Since International Women’s Day (8 March 2019), we’ve been running a month-long series and placing some of our Gallagher women ‘In Focus’.

From apprentices and team leaders to divisional leaders and Executive Committee members, we wanted to showcase some of our great talent but also highlight the diverse range of opportunities and specialist areas a career at Gallagher can offer. Today, we’d like you to meet Melanie Buitendag.

Tell us about your role at Gallagher

I handle the production and development for the Cargo Team for the North America Region. Typically, this involves helping our US producing brokers place new business, fixing problems, teaching our North American producers about our products. I’m predominantly a wholesaler and I rely on producers across Gallagher’s U.S. / Canadian offices to get products in front potential clients. Once they do, I need to build and maintain a rapport with those end clients, providing them a level of service that keeps them convinced they made the right choice.

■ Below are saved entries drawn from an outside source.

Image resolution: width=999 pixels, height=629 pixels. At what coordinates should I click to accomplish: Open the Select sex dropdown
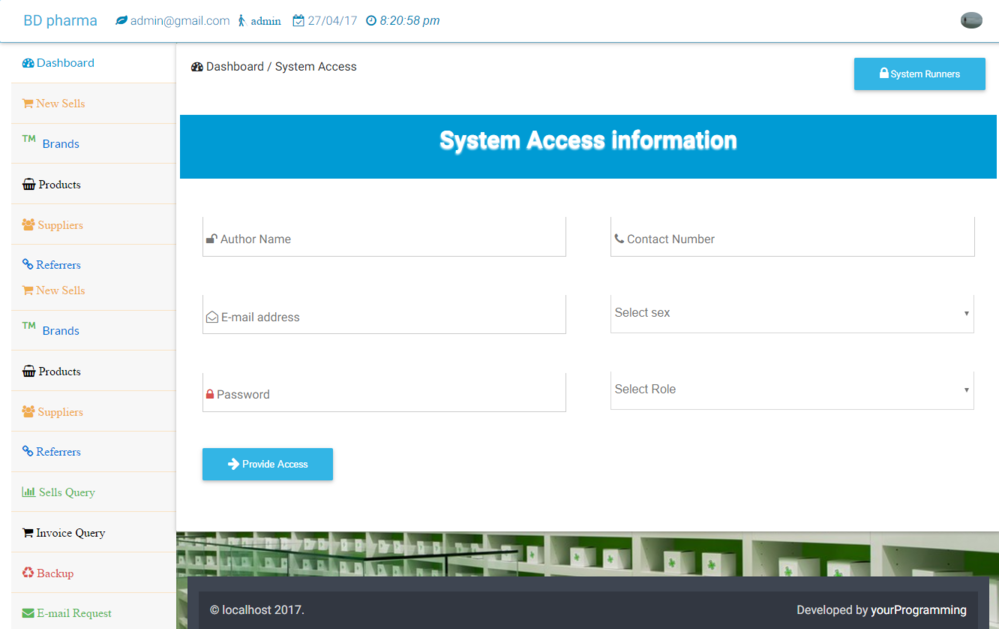791,313
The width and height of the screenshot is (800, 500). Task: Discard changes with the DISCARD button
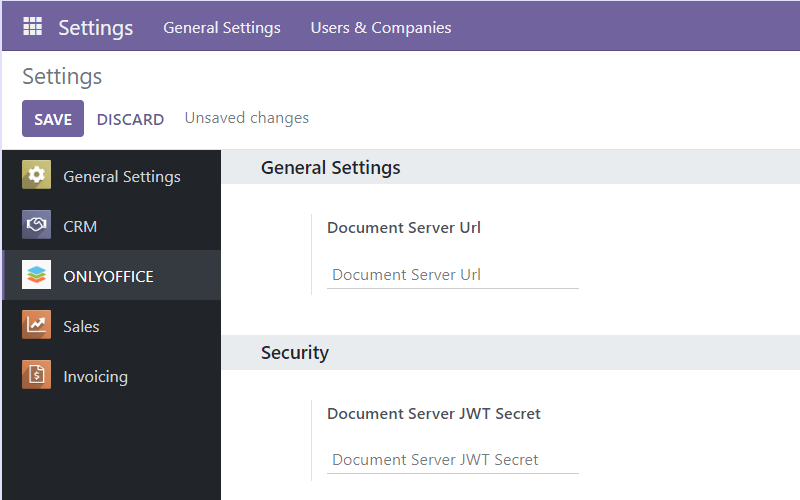pyautogui.click(x=130, y=119)

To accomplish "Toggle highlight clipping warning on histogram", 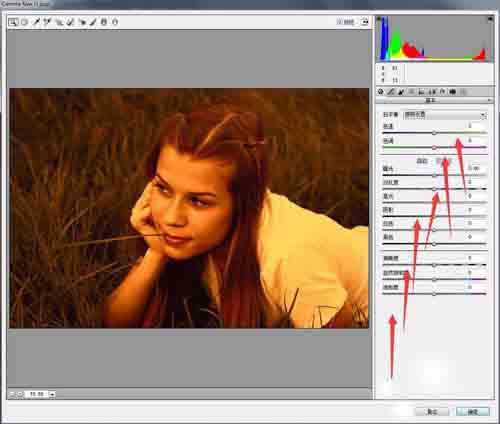I will pos(490,19).
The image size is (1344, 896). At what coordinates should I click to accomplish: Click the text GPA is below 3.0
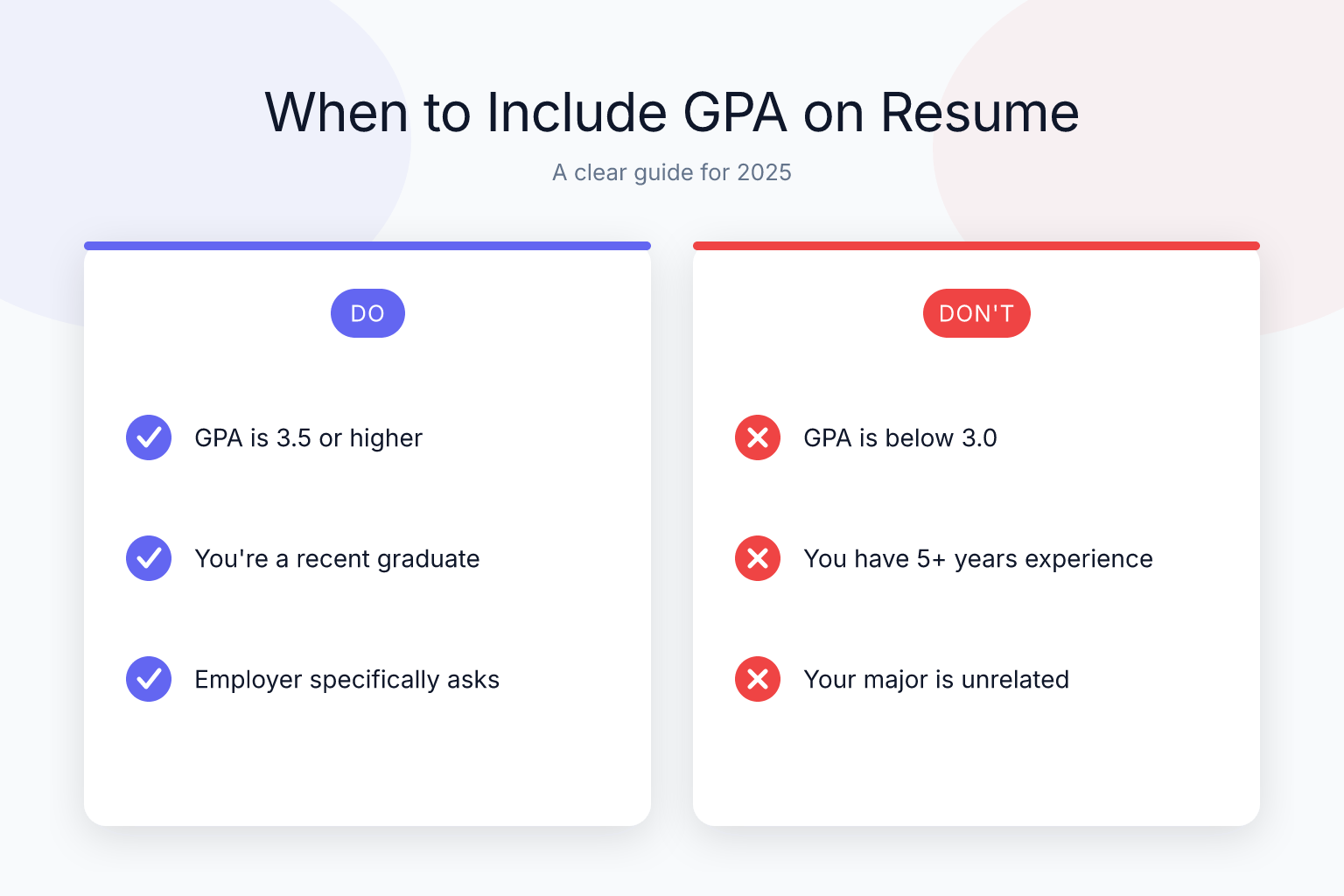(900, 438)
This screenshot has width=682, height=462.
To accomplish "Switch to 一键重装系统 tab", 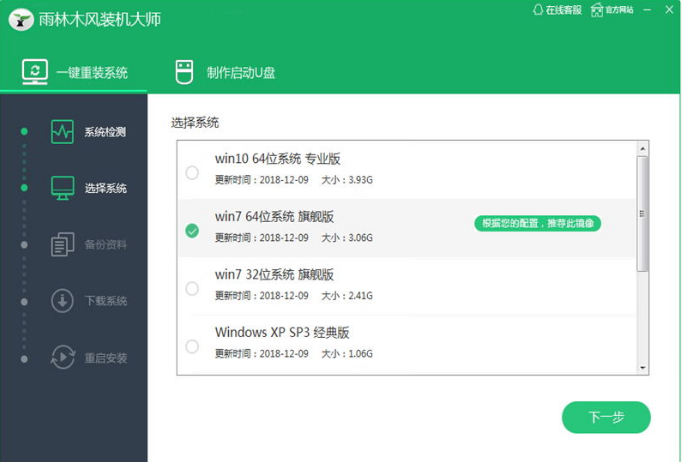I will coord(75,72).
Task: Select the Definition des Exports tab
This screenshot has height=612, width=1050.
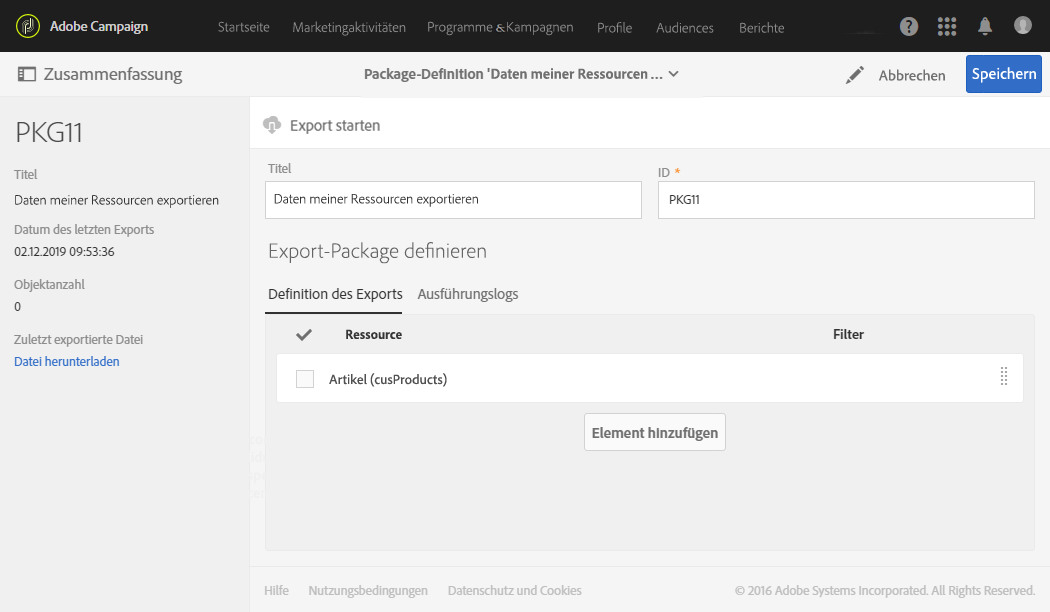Action: [335, 294]
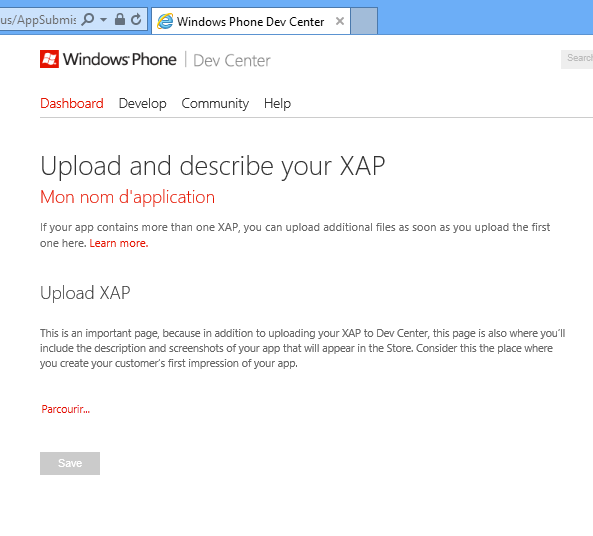Navigate to the Community section
Viewport: 593px width, 536px height.
pos(215,103)
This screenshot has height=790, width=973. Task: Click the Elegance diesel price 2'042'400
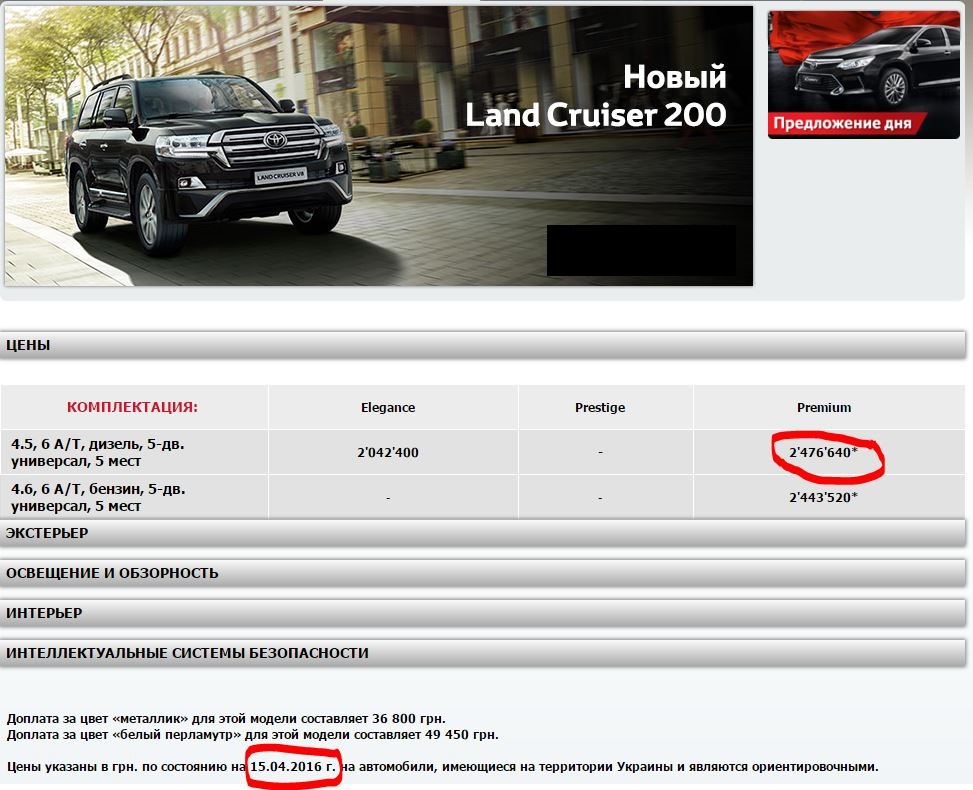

What was your very first job and what did that teach you?

My parents encouraged me to work from a very early age. I’ve done an array of different jobs – from working in a brewery, waitressing, etc. My very first job was working for the Johannesburg Zoo! My job was to feed the penguins, clean the farm yard, groom the ponies and camels. I learned that building friendships improves the hardest and unpleasant work. I also learned that seals bite and camels are spiteful creatures.

Did you have a childhood career ambition — and are you prepared to share it?

Weirdly, I wanted to be a nun. I have no idea why, we weren’t even Catholic. I think I must have enjoyed Sound of Music.

How did you come to work in risk management & insurance: choice or chance?

Choice and Chance - I come from an insurance family, most of us are involved in the industry in way or another. I studied Corporate Communication and Political Science at university. When I moved to the UK, one of the rules of my visa was that I couldn’t work in my chosen profession. I started working in the Energy team at a competitor but I didn’t enjoy the class of business. When I joined Cargo, it was love at first sight. There are so many different interests and every day is different, I’m never bored.

What excites you most about the industry?

I truly believe we have some of the best jobs in the world! We have the opportunity to meet intelligent and inspiring people working across broad spectrum of businesses, doing incredibly innovative things. I love walking out of meetings with clients thinking “Wow, that man / woman is a genius!”

What has been your career highlight so far?

My career has been made up of lots of little highlights rather than a specific event. I feel a huge sense of achievement when we do the things people said we couldn’t.

What one piece of advice would you give to your younger self / What’s the best piece of advice you’ve ever received?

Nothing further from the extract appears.